Silver Point Capital
- Industry: Hedge fund
- Founded: 2002; 24 years ago
- Founders: • Robert J. O’Shea; • Edward A. Mulé;
- Headquarters: Greenwich, Connecticut
- AUM: US$42 billion (December 2025)
- Website: www.silverpointcapital.com

= Silver Point Capital =

Connecticut-based hedge fund

Silver Point Capital is a Greenwich, Connecticut-based hedge fund that focuses on credit and special situations investments.

In 2014, Silver Point ranked No. 1 overall in Institutional Investor's annual Hedge Fund Report Card survey. The fund received the highest scores out of all hedge funds across Alpha Generation, Alignment of Interests, and Transparency. In 2021, the company reported to manage approximately $20 billion in assets.

== History ==
Silver Point Capital was founded in 2002 by former Goldman Sachs partners Edward A. Mulé and Robert J. O’Shea. Mulé headed or co-headed Goldman's Special Situations Investing Business from 1999 to 2001. O'Shea founded and headed Goldman's Global Bank Loan Business, and headed Goldman's Global High Yield Business. Together, they created and led Goldman's distressed debt and special situation lending businesses before leaving to create Silver Point.

By 2008 the firm managed several billion dollars, but it was hit by the global financial crisis, with one flagship fund reportedly posting a drawdown of more than 30% and assets declining from about $9.3 billion to $6.5 billion over the course of 2008.

The firm subsequently recovered by investing in corporate bankruptcies, restructurings and liquidations that followed the crisis, and remained one of the more prominent credit-oriented hedge funds through the early 2010s.

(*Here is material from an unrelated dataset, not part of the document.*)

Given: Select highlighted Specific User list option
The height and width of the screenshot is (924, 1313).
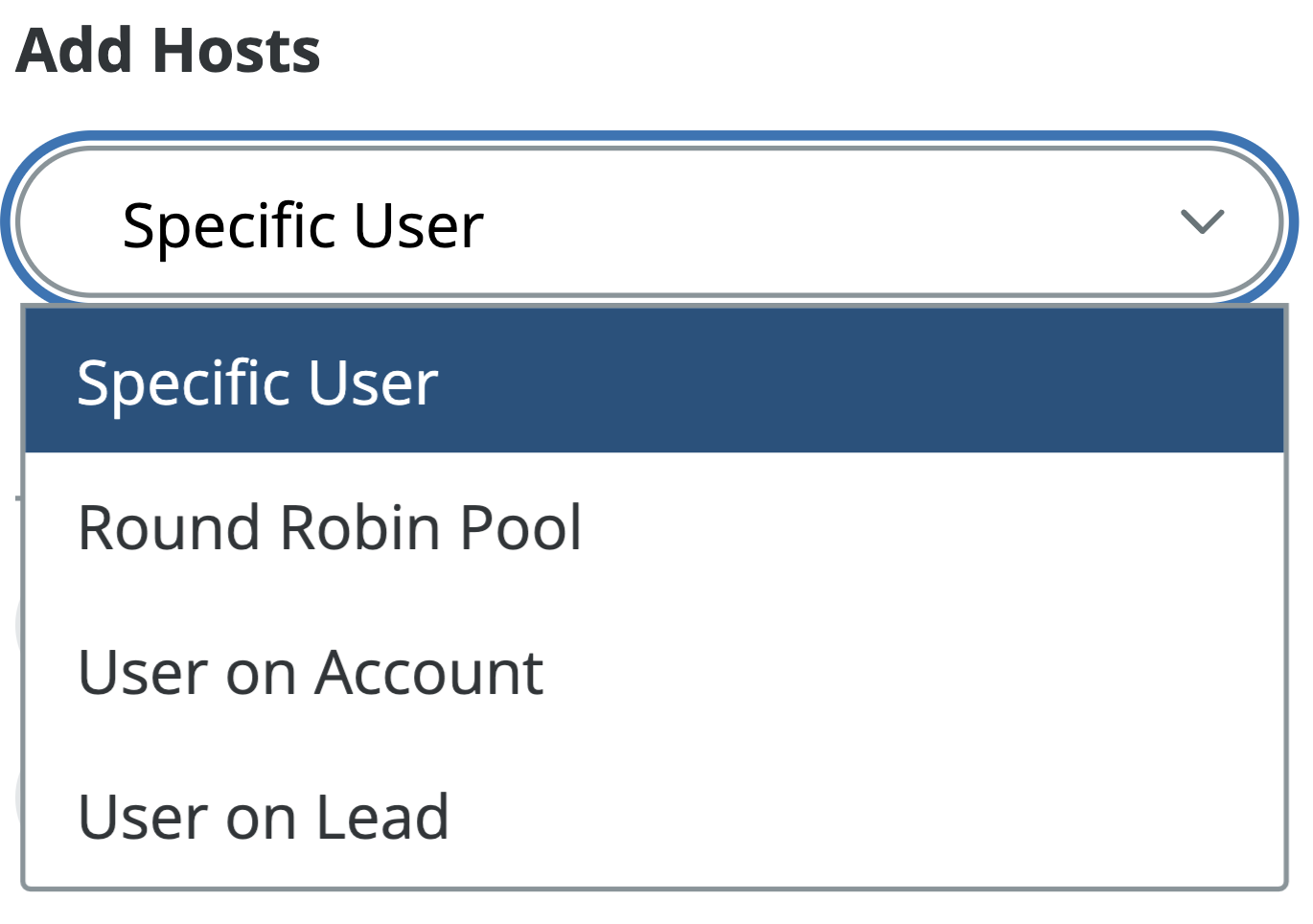Looking at the screenshot, I should (258, 382).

During the 2010s and early 2020s Silver Point broadened its platform beyond hedge funds into private credit strategies, including direct lending and distressed-debt funds. Trade publication 'Private Debt Investor' has reported on a series of capital-raising efforts, including a distressed opportunities vehicle launched in 2019 and subsequent credit funds that reached or exceeded their fundraising targets, as well as a second direct-lending fund that hit its $2 billion hard cap in 2021.